For complete snapshot documentation, see [snapshots.md](snapshots.md).

## Examples

### Complete ML Workflow

```python
from datafolio import DataFolio
import pandas as pd
import numpy as np
from sklearn.ensemble import RandomForestClassifier

# Initialize
folio = DataFolio('experiments/classifier_v1')

# Reference external data
folio.add_data('raw', reference='s3://bucket/raw.csv',
    description='Raw training data from database')

# Add processed data
folio.add_data('clean', cleaned_df,
    description='Cleaned and preprocessed data',
    inputs=['raw'])

# Add features
folio.add_data('features', feature_df,
    description='Engineered features',
    inputs=['clean'])

# Train and save model
clf = RandomForestClassifier(n_estimators=100)
clf.fit(X_train, y_train)

folio.add_model('classifier', clf,
    description='Random forest classifier',
    inputs=['features'])

# Save metrics
folio.add_data('metrics', {
    'accuracy': 0.95,
    'f1': 0.92,
    'precision': 0.94
})

# Add custom metadata to the folio itself
folio.metadata['experiment_name'] = 'rf_baseline'
folio.metadata['tags'] = ['classification', 'production']

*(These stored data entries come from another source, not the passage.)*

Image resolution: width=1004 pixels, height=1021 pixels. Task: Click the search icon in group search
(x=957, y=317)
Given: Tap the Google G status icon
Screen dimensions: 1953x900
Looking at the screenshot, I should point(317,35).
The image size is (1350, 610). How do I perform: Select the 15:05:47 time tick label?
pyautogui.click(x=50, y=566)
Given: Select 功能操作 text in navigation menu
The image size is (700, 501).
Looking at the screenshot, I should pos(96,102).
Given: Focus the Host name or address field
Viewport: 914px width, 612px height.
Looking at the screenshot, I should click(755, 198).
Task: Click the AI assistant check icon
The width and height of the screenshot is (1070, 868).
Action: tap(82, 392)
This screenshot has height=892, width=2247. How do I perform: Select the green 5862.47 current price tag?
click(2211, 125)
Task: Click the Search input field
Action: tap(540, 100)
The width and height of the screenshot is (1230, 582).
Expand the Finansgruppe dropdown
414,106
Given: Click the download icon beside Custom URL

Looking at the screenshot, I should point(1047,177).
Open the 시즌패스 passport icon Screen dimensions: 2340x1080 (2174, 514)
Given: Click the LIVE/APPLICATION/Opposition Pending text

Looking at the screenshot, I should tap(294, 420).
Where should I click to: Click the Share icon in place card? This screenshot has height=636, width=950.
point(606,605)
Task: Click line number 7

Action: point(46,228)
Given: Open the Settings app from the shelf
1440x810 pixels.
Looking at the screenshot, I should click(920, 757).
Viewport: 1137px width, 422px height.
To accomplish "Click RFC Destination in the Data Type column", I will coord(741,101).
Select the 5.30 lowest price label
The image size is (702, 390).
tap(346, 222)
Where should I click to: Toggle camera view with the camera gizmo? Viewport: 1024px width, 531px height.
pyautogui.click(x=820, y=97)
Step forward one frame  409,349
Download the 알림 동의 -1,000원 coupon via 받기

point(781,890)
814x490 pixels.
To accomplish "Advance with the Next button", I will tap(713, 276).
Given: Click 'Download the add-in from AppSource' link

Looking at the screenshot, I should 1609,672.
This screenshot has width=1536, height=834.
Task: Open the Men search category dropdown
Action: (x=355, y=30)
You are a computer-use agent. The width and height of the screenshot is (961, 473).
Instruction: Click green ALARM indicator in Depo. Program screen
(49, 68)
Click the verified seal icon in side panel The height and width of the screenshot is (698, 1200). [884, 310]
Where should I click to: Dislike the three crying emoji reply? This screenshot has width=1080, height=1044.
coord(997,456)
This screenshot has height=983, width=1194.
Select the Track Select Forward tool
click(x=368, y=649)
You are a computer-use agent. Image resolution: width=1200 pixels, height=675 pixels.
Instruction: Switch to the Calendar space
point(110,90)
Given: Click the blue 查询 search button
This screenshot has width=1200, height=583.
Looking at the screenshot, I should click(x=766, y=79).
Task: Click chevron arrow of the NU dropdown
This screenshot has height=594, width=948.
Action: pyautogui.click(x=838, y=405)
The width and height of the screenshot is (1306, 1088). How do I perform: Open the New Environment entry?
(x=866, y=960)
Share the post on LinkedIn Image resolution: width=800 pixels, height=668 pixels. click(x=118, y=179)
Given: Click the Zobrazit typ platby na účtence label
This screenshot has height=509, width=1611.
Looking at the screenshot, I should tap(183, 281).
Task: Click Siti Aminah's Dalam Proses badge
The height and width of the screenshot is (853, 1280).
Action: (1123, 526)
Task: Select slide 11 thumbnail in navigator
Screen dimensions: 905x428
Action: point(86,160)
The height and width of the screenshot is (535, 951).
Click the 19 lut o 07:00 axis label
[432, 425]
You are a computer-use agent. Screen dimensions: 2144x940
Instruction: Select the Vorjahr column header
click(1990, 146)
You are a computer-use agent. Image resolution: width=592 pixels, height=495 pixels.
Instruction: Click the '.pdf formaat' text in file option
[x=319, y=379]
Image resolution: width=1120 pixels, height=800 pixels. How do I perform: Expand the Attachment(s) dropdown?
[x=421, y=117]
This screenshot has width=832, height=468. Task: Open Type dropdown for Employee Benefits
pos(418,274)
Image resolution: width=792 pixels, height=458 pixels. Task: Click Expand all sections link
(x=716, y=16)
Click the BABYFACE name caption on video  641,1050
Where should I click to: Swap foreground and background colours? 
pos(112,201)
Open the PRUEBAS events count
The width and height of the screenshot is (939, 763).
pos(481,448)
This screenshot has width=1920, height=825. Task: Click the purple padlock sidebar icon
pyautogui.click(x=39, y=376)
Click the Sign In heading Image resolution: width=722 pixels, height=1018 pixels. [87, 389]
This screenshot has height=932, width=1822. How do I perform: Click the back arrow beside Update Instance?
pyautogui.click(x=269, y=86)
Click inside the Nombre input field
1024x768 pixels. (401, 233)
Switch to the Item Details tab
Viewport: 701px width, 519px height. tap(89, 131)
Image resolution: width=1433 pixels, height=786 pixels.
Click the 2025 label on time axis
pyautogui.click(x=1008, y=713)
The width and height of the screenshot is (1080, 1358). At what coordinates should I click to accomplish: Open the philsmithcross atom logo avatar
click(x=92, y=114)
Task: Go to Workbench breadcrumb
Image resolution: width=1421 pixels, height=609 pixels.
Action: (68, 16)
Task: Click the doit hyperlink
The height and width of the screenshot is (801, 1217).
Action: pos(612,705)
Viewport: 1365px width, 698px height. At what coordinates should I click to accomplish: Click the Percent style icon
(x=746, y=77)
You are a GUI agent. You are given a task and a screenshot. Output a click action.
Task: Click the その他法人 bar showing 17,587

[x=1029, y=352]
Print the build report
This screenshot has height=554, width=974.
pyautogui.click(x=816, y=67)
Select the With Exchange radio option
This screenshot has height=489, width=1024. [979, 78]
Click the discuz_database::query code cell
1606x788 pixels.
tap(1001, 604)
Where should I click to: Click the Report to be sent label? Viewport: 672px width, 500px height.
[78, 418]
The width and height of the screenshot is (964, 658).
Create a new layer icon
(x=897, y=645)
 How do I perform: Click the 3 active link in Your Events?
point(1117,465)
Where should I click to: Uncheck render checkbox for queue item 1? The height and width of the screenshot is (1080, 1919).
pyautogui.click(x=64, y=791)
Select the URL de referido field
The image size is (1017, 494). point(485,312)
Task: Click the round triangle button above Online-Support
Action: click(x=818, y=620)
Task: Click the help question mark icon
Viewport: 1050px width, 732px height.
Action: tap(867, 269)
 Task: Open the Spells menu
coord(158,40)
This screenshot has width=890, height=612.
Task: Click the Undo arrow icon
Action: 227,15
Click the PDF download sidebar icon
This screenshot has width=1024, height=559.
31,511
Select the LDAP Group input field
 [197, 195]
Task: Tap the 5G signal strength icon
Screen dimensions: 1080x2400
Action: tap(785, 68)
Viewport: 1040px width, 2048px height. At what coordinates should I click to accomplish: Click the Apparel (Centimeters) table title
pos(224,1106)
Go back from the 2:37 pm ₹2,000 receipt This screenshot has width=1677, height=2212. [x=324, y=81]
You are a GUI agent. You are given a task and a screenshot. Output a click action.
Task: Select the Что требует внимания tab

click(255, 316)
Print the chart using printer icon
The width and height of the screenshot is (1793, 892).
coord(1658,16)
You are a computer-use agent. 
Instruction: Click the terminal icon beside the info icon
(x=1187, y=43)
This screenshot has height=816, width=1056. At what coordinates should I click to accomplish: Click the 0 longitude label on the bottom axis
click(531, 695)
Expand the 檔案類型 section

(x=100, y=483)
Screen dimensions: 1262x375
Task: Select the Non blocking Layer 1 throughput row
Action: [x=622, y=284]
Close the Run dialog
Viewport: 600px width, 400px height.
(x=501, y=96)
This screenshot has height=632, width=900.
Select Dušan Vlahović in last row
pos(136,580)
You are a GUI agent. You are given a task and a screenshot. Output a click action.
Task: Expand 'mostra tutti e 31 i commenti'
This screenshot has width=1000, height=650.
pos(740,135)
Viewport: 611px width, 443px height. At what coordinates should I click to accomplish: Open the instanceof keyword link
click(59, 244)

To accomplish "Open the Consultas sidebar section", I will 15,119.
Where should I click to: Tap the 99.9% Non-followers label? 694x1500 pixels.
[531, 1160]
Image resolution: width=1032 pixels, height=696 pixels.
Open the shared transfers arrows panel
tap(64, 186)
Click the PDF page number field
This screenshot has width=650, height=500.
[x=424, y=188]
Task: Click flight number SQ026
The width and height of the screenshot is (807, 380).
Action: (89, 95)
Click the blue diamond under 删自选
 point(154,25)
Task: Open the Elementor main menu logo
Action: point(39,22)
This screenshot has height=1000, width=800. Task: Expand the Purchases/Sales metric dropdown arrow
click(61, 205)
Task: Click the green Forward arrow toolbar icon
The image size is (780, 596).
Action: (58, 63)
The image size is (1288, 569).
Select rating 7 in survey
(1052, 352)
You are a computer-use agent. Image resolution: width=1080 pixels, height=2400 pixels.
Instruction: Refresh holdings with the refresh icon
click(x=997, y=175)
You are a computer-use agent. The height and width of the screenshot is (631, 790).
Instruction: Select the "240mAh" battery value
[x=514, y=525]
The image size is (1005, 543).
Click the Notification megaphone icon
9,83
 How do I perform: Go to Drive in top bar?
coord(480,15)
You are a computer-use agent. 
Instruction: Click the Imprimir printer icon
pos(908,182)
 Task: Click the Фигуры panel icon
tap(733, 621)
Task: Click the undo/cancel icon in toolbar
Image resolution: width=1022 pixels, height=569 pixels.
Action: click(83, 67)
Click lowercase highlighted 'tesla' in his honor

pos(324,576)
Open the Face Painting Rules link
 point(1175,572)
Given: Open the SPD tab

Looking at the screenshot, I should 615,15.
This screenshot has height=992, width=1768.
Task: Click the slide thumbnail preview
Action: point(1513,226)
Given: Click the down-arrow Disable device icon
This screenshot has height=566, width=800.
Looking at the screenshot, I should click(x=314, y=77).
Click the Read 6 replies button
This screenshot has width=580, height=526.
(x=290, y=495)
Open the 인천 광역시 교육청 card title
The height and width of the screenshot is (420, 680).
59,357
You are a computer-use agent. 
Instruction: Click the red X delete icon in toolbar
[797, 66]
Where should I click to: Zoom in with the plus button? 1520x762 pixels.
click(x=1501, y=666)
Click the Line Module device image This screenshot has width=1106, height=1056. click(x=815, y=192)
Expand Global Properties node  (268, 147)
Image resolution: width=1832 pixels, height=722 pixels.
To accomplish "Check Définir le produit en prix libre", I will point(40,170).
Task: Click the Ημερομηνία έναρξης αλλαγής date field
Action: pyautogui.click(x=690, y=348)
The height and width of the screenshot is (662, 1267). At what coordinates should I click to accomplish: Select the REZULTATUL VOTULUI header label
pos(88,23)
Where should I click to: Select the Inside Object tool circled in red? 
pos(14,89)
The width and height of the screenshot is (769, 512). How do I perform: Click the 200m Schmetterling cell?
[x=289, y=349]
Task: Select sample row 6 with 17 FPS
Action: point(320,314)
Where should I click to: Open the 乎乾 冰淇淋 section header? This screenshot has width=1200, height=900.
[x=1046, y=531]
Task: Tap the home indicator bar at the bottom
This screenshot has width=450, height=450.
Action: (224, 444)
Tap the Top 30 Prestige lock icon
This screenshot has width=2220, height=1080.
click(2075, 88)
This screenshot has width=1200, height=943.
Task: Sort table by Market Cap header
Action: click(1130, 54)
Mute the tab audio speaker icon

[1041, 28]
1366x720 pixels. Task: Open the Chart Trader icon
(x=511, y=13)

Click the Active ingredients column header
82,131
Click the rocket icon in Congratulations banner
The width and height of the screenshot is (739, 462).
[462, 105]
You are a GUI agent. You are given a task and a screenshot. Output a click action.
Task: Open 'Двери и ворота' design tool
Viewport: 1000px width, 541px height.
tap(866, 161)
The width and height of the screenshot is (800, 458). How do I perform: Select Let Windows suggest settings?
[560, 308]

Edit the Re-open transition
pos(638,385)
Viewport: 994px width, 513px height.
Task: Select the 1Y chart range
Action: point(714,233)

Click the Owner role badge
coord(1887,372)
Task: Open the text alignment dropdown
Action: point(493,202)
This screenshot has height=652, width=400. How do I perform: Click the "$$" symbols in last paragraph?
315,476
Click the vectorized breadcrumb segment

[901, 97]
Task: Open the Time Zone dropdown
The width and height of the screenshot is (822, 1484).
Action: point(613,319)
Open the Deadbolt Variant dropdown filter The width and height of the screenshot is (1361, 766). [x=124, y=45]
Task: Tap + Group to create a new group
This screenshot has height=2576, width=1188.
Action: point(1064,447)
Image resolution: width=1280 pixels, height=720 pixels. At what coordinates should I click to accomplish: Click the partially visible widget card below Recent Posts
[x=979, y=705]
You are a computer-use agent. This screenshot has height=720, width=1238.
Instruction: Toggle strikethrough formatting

# View summary (shows data and custom metadata)
folio.describe()

# Access data with autocomplete
config = folio.data.config.content
metrics = folio.data.metrics.content
trained_model = folio.data.classifier.content
```

## Best Practices

1. **Use descriptive names**: `add_data('training_features', ...)` not `add_data('data1', ...)`
2. **Track lineage**: Always specify `inputs` to track data dependencies
3. **Add descriptions**: Help future you understand what each item contains
4. **Use custom metadata**: Store experiment context in `folio.metadata` for better tracking
5. **Leverage autocomplete**: Use `folio.data.item_name.content` for cleaner, more discoverable code
6. **Clean up regularly**: Use `delete()` to remove temporary or obsolete items
7. **Version control**: Commit your folio directories to git (data is stored efficiently)
8. **Use references**: For large external datasets, use `reference` to avoid copying
9. **Check describe()**: Regularly review your folio with `folio.describe()` to see data and metadata
10. **Share across notebooks**: Multiple DataFolio instances can safely access the same bundle - changes are automatically detected and synchronized
11. **Snapshot before major changes**: Create snapshots before experimenting with new approaches—it's free insurance
12. **Tag snapshots meaningfully**: Use tags like `baseline`, `production`, `paper` to organize versions

## Development

```bash
# Clone the repo
git clone https://github.com/caseysm/datafolio.git
cd datafolio

# Install with dev dependencies
uv sync

# Run tests
poe test

# Preview documentation
poe doc-preview

# Lint
uv run ruff check src/ tests/

# Bump version
poe bump patch  # or minor, major
```

## Documentation

For complete API documentation and detailed guides, see the [full documentation](docs/index.md).

## Requirements

- Python 3.10+
- pandas >= 2.0.0
- pyarrow >= 14.0.0
- joblib >= 1.3.0
- orjson >= 3.9.0
- cloud-files >= 5.8.1
- click >= 8.1.0 (for CLI)
- rich >= 13.0.0 (for CLI formatting)

## License

MIT License - see [LICENSE](LICENSE) file for details.

## Contributing

Contributions welcome! Please:

1. Fork the repository
2. Create a feature branch
3. Add tests for new functionality
4. Ensure all tests pass (`poe test`)
5. Submit a pull request

See [CLAUDE.md](CLAUDE.md) for development guidelines.

---

Made with ❤️ for data scientists who need simple, lightweight experiment tracking.